This week was different. On Monday night I had a "spare" 30 minutes before putting Emery to bed and decided that the little dude and I could whip up a small batch of croissant dough to test out the red wheat flour that vexed me in batch two. The version of this email that I drafted in the back of my head while rolling the dough into a block, had two bakes. The throw away testing bake I was making at the time and a real bake I'd make later in the week. But then I got the flu, and what was supposed to be my throw away bake turned into the only bake. And wow, does it show.

Below is the dried out dough (I used dough on Saturday I made on Monday) as I wrapped it around whipped honey butter.

Expert rating and review

I normally have Caitlin write this as part of her edit, but she has fallen asleep. Lets just say this: she agrees these are the worst ones yet.


The experiment

For the next couple of weeks I plan to take something from the base recipe and shake it up to see what happens. This week it was switching out normal butter for honey butter. To do this I supplemented 50 grams of honey to the 150 grams of butter the recipe called for. I then used an electric mixer to beat the butter and honey together, taking care to keep the butter cool enough that it didn't melt. Once the honey was well incorporated into the butter, I formed it into a block and let it cool.
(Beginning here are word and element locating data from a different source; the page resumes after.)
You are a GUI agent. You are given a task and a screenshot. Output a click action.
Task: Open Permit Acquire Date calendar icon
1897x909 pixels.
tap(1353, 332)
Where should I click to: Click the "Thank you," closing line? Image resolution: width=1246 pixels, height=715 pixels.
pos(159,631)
The turn out wasn't great. Once the butter was cooled I started rolling it into the dough, but the seams of honey created fault lines for the butter to shatter on and quickly the butter ripped out of the sides of the dough.

I pushed on by adding copious amounts flour so the dough/butter wouldn't sticking to the counter which gave the final product a gritty taste. Something that would have been easy enough to over look if I had tasted any honey at all. If/when I experiment with adding honey into the recipe again, I'll be using it to augment the egg wash rather than the butter. Oh, also, I forgot to add the egg wash...
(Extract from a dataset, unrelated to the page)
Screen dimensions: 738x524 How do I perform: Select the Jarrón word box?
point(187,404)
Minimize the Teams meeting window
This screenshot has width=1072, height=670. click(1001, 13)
Why am I baking croissants and writing to you about them?

People have asked this question more than a few times since I sent the first email at the start of the year. Some of you, more than once. A quick way to tell the story would be to say that a newsletter I read suggested more people should write a newsletter and Caitlin suggested I could write one about learning to make croissants. Case closed. But this leaves out months of me talking Caitlin's ear off about Digital minimalism and The world beyond your head and it ignores the deep satisfaction I've felt running a whiskey club with many of you and it doesn't require me to grapple with a oddly life altering comment the CEO of Meetup.com made to me once, and so the longer story might be needed. That said, I have now spent at least four hours trying to put this all into words and I'm pooped.
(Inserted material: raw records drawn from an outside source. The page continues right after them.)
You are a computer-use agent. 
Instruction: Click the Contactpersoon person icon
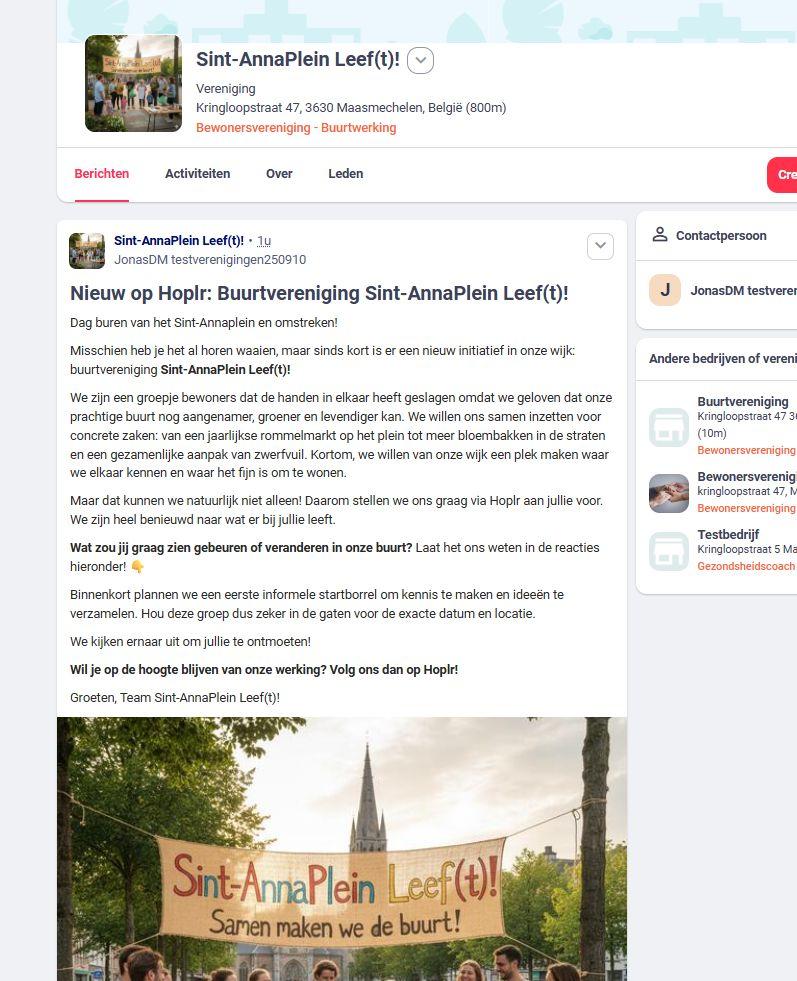(x=660, y=235)
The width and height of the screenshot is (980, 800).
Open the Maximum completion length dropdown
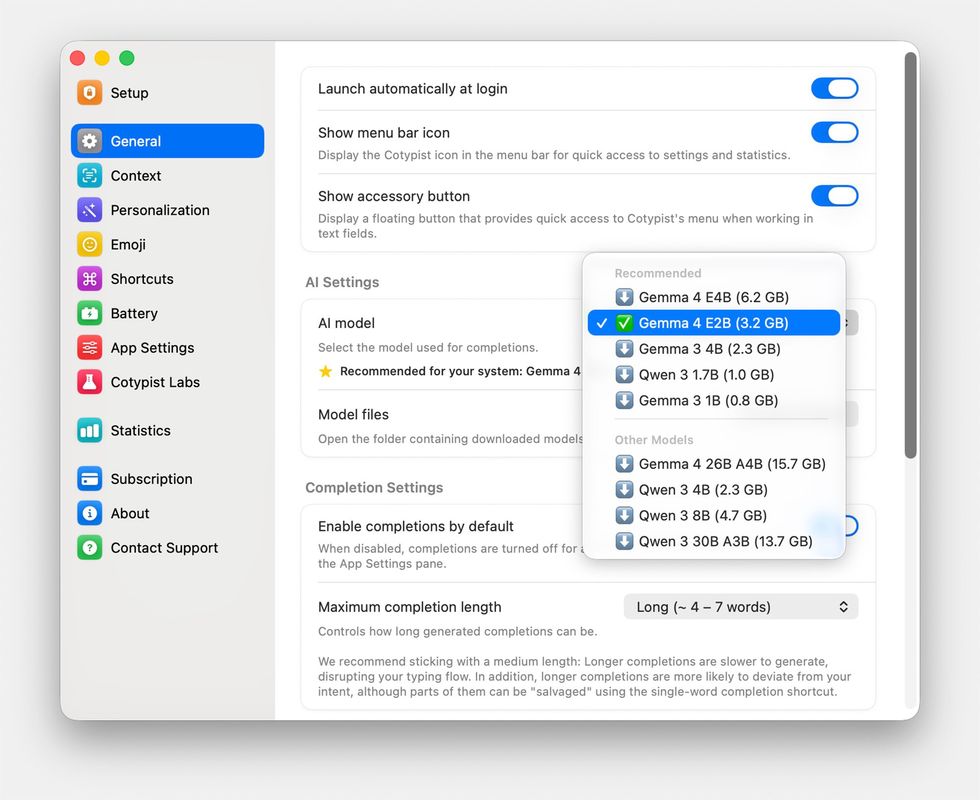741,607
So rather than barrel though for a few more hours and send out a rambling rant about leisure, I'm going to share what might be the opening paragraph of a future email and then go to bed.

Here goes nothing:

A series of events spreading over more than ten years has led me to belief that as a society we should be spending more time making things with our hands in the physical world that can be shared with friends we see face to face without needing to justify the work via money.